Governance in the management company is shared between the hospital and physicians. The surgeons are reimbursed for services provided by the management company. Physicians will be reimbursed in the future by earning a negotiated portion of bundled payments that are given to the hospital for the service delivered by the hospital and the surgeon. As previously noted, multiple groups can be involved in this type of relationship with the hospital.

Tools for success in a "bundled world"

To achieve gain-sharing within the co-management agreement and make it profitable for the surgeon group or hospital-employed physician, it is critical to engage in "case-costing." To date, the most significant portion of the expense of a total knee or total hip replacement, especially one performed in a same-day outpatient setting, is the cost of the implant.

Depending on geographic location and implant type, this can be as much as 70 percent of the entire procedure. This disparity of cost burden highlights a need for further disruptive innovation, which can enable superior outcomes while improving both cost and, more importantly, quality with new tools. Therefore, building a program around a technology enabled delivery model across a pre-operative, intra-operative and post-operative care continuum might yield the changes needed to succeed in these times of change. One such model is described below.

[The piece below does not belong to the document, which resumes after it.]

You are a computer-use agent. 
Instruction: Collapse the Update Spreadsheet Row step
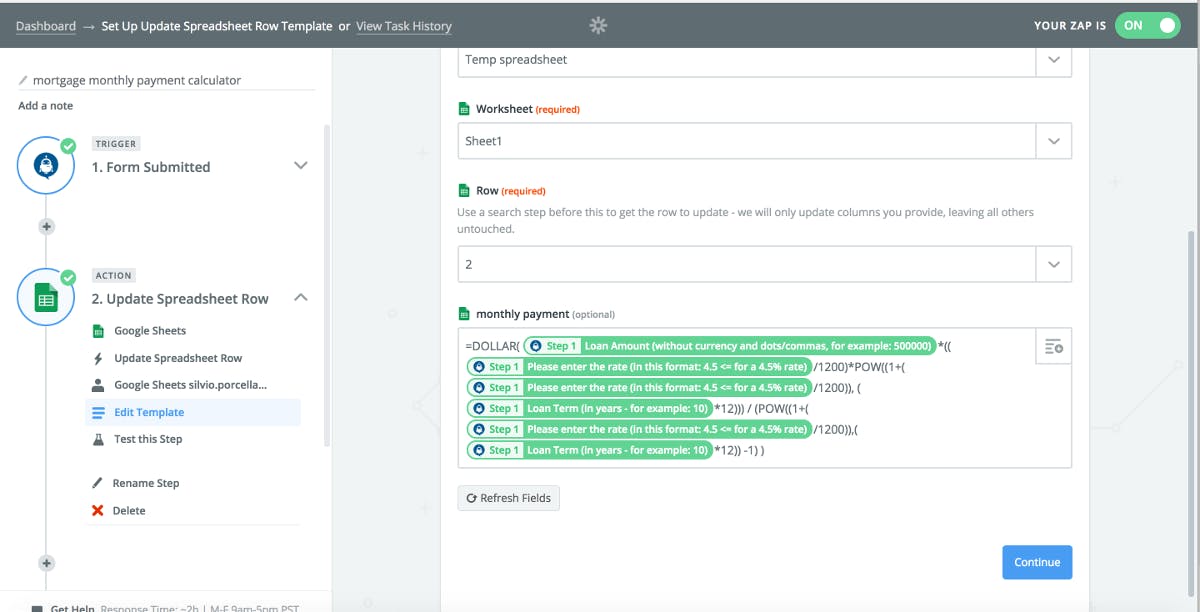[x=300, y=298]
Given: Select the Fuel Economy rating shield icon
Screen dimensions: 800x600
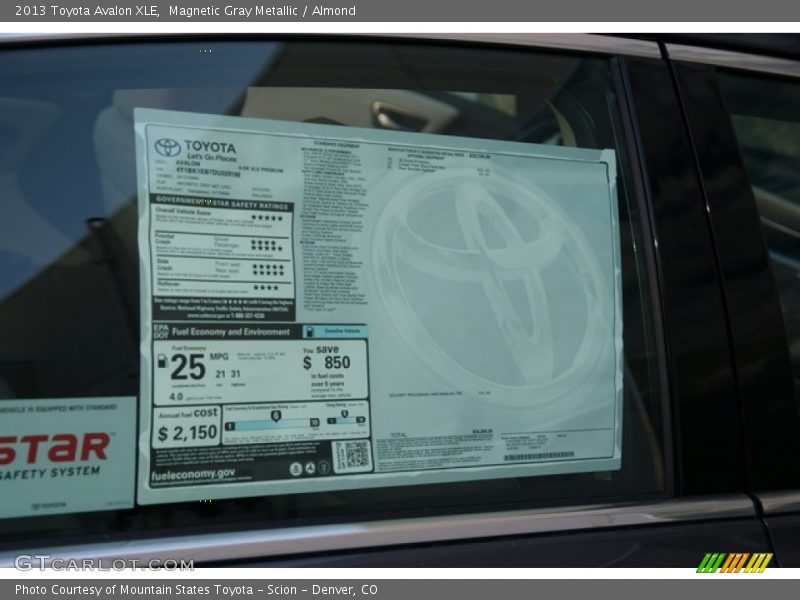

Operating room staff and surgeons can boost efficiencies of operative and turnover time while tracking and eliminating costly waste in the process with pre-operative staff competency training utilizing a personalized, digital learning management system. Intraoperative "error-checking" software assures the quality of selection and utilization with clinically proven implants that have shown strong survivorship (>95 percent) across a critical timeframe (12 to 15 years). Finally, an automated supply re-order at the point-of-care in the OR ensures timely delivery of the right resupply in the most cost-effective pathway during the post-operative phase.

Through such a model, the surgeon, hospital and patient can be more assured of both a predictable and long-term successful result. Moreover, this model could return an attractive revenue stream back to the surgeon participants, both legally and ethically, through its apparent beneficial impacts throughout the episode of care.

Summary and conclusions

A quantum shift in payment mechanisms for healthcare delivery is underway beginning with Medicare. With declining physician reimbursement and the requirement that bundled payments be enacted in 50 percent of Medicare cases by 2018 and 100 percent by 2020, it will be necessary for surgeons and hospital systems to prepare for this inevitable transition to value-based bundled payments and away from fee-for-service reimbursement while recognizing that private payers have traditionally followed Medicare's lead if they too can reduce costs through a different reimbursement model.

Therefore, a new path should be explored — collect outcomes using clinically proven devices at a reduced cost, streamline the supply chain management with automated tools, and prevent past quality issues around in-OR errors to improve quality. This will be paramount to maintain reasonable reimbursement for work performed by an orthopedic surgeon in the new normal of reimbursement for healthcare delivery.